# [WHAT YOU SHOULD DO]
From the material below, list every line containing "computer".
BEGIN MATERIAL SHOWN
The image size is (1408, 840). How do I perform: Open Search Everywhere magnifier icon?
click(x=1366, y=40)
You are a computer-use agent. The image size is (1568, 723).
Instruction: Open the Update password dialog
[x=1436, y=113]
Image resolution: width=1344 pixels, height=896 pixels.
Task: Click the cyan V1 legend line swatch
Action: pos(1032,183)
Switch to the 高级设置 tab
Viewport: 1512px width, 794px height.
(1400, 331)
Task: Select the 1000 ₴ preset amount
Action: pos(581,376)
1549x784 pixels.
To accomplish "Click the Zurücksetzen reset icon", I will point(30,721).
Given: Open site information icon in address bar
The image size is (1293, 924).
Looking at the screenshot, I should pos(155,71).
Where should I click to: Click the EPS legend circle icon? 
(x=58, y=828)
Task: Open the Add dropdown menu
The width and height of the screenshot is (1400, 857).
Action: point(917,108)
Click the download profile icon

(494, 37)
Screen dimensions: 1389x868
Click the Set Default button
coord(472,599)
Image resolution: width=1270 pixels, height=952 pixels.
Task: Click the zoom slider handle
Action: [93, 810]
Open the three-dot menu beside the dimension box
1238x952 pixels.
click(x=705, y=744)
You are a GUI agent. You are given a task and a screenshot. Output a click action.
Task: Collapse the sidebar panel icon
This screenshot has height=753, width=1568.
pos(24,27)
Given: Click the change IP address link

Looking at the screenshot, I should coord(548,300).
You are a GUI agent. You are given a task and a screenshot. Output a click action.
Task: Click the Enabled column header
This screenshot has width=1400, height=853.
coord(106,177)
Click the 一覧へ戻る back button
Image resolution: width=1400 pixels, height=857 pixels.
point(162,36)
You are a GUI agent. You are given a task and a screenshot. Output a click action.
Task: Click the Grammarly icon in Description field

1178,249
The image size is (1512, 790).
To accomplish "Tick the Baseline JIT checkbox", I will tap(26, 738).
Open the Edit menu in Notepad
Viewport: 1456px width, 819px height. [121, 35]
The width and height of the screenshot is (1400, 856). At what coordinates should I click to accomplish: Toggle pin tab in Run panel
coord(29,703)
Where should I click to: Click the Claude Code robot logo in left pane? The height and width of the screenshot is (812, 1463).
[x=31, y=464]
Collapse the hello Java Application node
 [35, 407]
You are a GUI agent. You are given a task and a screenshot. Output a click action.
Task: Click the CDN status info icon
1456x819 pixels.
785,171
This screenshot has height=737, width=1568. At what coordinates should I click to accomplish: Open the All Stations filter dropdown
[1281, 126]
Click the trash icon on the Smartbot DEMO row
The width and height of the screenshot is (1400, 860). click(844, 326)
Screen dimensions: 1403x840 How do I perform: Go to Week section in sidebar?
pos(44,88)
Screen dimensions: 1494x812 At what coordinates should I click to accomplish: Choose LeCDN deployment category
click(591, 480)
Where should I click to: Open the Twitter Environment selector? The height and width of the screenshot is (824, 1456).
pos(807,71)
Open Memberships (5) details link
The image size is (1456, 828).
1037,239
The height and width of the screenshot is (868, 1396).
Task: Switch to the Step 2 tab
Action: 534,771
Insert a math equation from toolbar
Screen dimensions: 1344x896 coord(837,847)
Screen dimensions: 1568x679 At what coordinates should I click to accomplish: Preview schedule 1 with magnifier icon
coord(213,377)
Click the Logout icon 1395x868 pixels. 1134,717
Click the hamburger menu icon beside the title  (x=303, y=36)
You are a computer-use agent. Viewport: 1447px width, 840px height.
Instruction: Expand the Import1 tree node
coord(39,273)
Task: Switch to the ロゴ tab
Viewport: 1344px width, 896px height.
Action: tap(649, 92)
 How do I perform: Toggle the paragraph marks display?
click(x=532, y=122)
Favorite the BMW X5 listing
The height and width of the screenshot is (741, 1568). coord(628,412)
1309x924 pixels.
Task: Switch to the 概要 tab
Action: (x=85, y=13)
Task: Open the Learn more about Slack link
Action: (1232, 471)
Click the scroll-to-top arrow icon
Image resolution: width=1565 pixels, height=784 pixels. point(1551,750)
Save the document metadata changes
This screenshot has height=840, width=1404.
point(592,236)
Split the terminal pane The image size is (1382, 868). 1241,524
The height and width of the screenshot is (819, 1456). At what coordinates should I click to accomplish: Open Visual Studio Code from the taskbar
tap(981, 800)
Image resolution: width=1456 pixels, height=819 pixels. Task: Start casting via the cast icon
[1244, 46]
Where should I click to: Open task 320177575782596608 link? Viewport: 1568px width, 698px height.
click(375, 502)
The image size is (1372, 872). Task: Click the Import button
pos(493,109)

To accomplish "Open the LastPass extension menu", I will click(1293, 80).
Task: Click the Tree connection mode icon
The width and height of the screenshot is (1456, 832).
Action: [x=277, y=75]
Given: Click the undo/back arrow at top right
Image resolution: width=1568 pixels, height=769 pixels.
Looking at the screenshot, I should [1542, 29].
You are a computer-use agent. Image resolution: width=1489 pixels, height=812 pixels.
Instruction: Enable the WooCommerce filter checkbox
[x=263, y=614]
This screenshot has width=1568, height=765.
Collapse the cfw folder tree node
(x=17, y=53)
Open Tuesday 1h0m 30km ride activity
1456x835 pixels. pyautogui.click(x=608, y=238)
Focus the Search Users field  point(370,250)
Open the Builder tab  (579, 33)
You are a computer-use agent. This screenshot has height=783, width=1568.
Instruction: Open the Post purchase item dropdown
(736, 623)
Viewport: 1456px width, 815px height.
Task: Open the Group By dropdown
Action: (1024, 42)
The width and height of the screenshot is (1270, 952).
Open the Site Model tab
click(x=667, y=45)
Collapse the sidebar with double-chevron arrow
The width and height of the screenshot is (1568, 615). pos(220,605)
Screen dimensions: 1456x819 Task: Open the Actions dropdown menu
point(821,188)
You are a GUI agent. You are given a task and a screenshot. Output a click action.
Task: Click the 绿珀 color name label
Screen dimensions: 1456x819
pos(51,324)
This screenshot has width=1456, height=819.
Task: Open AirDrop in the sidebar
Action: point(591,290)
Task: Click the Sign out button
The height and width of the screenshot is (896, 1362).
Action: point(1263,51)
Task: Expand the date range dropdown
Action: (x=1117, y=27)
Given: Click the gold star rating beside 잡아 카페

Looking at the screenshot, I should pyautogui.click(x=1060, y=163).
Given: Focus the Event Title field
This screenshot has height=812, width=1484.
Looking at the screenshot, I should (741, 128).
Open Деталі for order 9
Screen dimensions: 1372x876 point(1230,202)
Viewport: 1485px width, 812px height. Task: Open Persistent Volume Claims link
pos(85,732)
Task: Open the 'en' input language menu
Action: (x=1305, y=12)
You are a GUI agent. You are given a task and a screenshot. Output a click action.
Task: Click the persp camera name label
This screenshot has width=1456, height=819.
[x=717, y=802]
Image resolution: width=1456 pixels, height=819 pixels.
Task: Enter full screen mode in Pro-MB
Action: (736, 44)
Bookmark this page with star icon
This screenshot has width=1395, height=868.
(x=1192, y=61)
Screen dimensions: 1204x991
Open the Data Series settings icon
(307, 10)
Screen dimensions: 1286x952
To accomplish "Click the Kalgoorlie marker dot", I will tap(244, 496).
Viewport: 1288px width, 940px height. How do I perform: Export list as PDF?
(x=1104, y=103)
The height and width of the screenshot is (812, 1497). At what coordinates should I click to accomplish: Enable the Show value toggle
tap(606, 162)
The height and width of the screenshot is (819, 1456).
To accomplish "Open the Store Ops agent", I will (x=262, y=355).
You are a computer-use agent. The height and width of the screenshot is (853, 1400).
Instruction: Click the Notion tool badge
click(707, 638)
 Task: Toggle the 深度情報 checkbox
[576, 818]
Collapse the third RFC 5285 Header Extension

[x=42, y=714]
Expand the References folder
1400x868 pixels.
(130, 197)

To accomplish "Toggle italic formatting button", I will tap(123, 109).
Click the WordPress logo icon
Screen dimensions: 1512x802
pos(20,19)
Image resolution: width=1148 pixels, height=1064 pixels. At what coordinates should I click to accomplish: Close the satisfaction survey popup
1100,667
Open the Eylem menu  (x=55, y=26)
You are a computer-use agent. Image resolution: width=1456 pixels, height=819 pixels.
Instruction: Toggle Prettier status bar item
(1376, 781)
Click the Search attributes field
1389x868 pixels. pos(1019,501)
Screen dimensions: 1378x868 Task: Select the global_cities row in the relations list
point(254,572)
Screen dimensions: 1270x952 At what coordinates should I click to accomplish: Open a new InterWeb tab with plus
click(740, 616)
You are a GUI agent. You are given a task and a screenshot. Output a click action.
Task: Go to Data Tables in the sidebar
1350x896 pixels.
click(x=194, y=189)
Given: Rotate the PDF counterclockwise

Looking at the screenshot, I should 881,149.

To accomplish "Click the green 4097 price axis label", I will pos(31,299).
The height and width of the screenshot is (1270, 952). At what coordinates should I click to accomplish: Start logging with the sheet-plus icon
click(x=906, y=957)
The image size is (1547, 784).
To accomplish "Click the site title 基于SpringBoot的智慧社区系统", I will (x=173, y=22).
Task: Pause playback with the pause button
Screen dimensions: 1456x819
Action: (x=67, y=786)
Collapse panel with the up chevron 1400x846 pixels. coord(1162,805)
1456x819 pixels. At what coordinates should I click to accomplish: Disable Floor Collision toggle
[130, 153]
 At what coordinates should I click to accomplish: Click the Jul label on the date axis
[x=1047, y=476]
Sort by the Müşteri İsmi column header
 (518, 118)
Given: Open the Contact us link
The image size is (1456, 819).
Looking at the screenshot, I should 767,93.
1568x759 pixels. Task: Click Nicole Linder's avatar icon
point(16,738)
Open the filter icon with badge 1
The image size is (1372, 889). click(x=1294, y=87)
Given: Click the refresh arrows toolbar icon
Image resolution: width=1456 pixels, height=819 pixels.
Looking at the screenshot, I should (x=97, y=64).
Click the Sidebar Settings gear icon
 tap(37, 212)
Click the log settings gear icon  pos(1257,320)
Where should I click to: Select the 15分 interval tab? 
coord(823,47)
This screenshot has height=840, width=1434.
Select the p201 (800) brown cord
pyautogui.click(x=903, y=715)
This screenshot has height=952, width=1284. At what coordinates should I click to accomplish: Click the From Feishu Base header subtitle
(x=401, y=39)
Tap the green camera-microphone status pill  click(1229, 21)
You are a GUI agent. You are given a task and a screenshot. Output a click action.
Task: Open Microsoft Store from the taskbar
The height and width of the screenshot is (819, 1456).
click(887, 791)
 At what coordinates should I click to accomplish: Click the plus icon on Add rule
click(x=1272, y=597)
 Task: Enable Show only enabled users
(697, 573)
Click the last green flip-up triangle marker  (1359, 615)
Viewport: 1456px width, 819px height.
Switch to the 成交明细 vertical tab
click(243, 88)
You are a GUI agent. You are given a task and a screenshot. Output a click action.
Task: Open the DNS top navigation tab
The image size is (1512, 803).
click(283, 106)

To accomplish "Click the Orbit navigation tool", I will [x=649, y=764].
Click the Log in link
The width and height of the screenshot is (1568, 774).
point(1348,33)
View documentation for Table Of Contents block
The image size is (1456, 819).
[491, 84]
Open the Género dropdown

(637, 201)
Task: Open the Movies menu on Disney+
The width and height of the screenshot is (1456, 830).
END MATERIAL SHOWN
# [RESULT]
You are a computer-use agent. The image size is (1568, 723).
You are a computer-use agent. Viewport: 1447px width, 840px height.
You are a computer-use agent. Image resolution: width=1489 pixels, height=812 pixels.
You are a computer-use agent. This screenshot has height=783, width=1568.
You are a computer-use agent. The height and width of the screenshot is (853, 1400).
You are a computer-use agent. Image resolution: width=1456 pixels, height=819 pixels.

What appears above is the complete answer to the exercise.